Stored data entries:
□ □ □
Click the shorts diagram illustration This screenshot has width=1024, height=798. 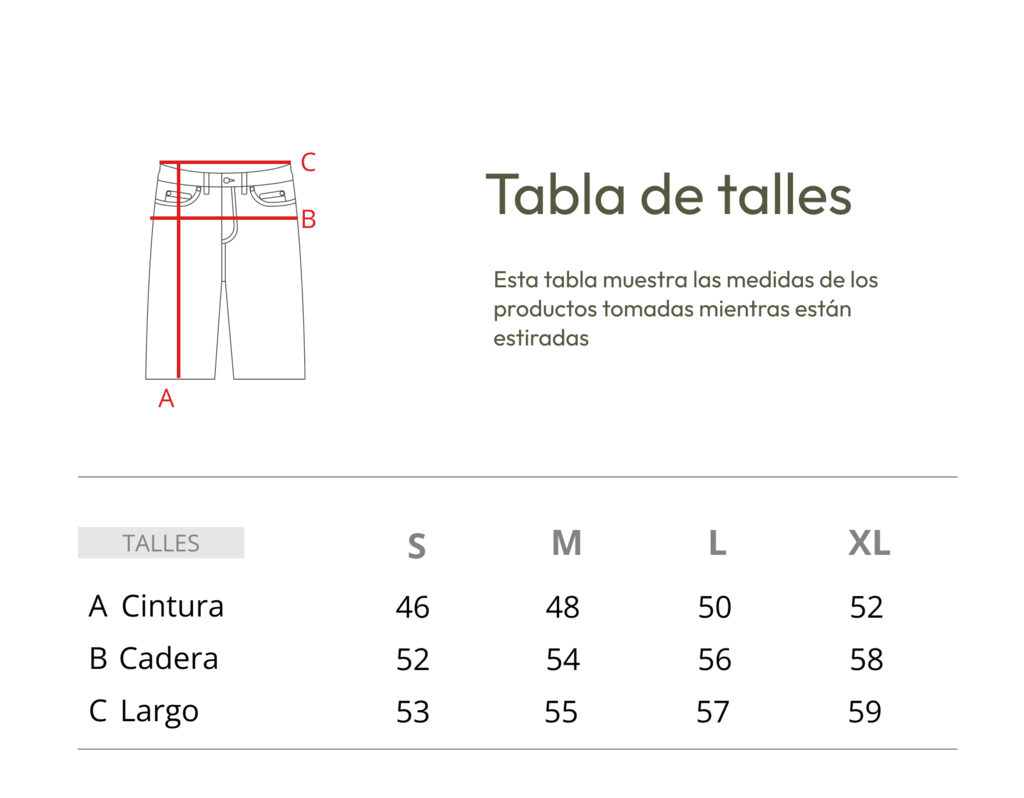point(225,270)
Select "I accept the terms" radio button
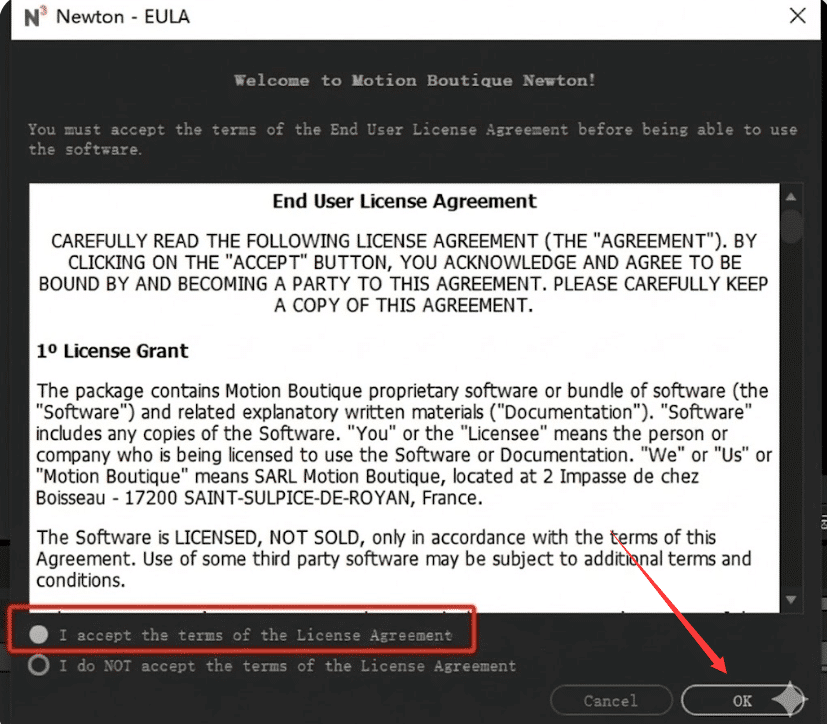This screenshot has height=724, width=827. 39,634
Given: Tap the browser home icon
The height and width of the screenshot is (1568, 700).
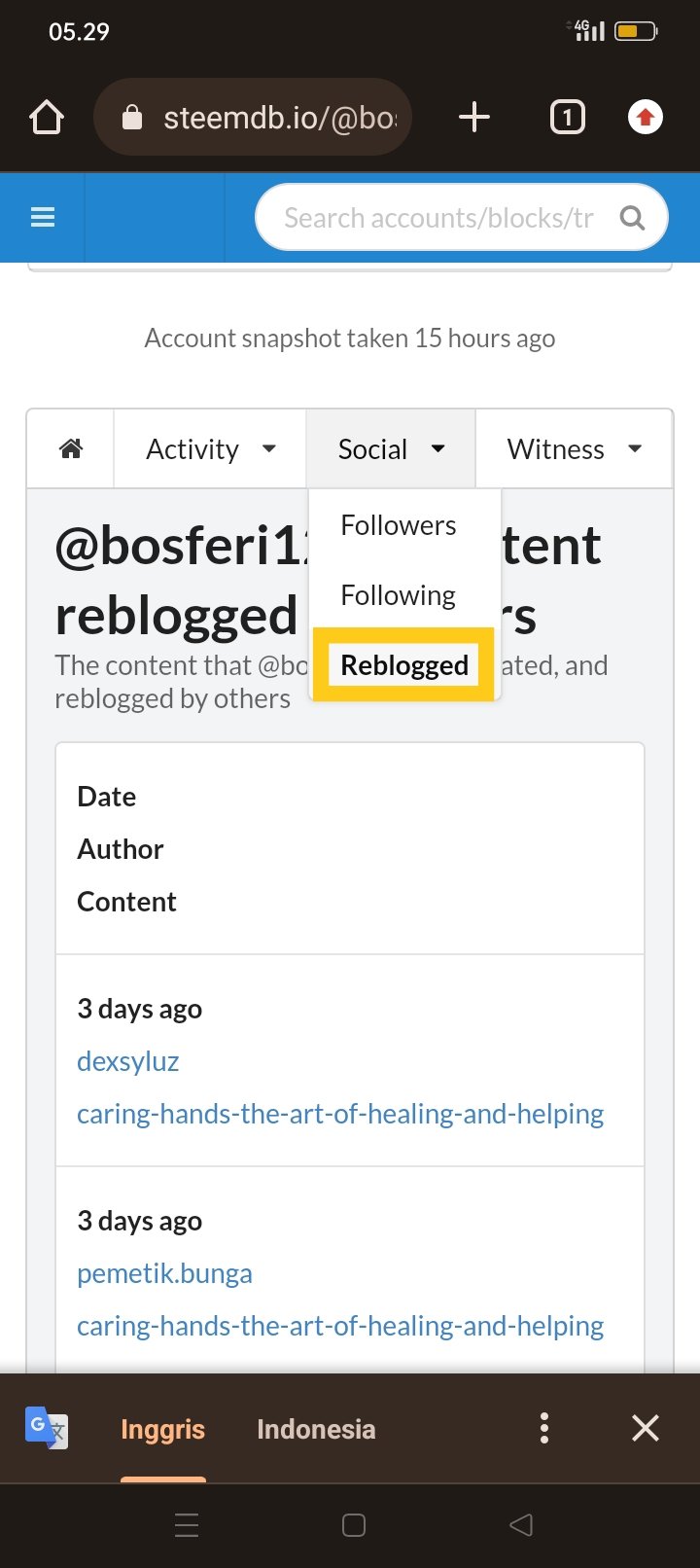Looking at the screenshot, I should click(x=47, y=118).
□ □ □
▶ [What to produce] Lines from the one containing "The height and" through the final line of the entries above are to be retyped exactly, with every picture left out.

▶ [Written response]
The height and width of the screenshot is (1568, 700).
Looking at the screenshot, I should click(x=47, y=118).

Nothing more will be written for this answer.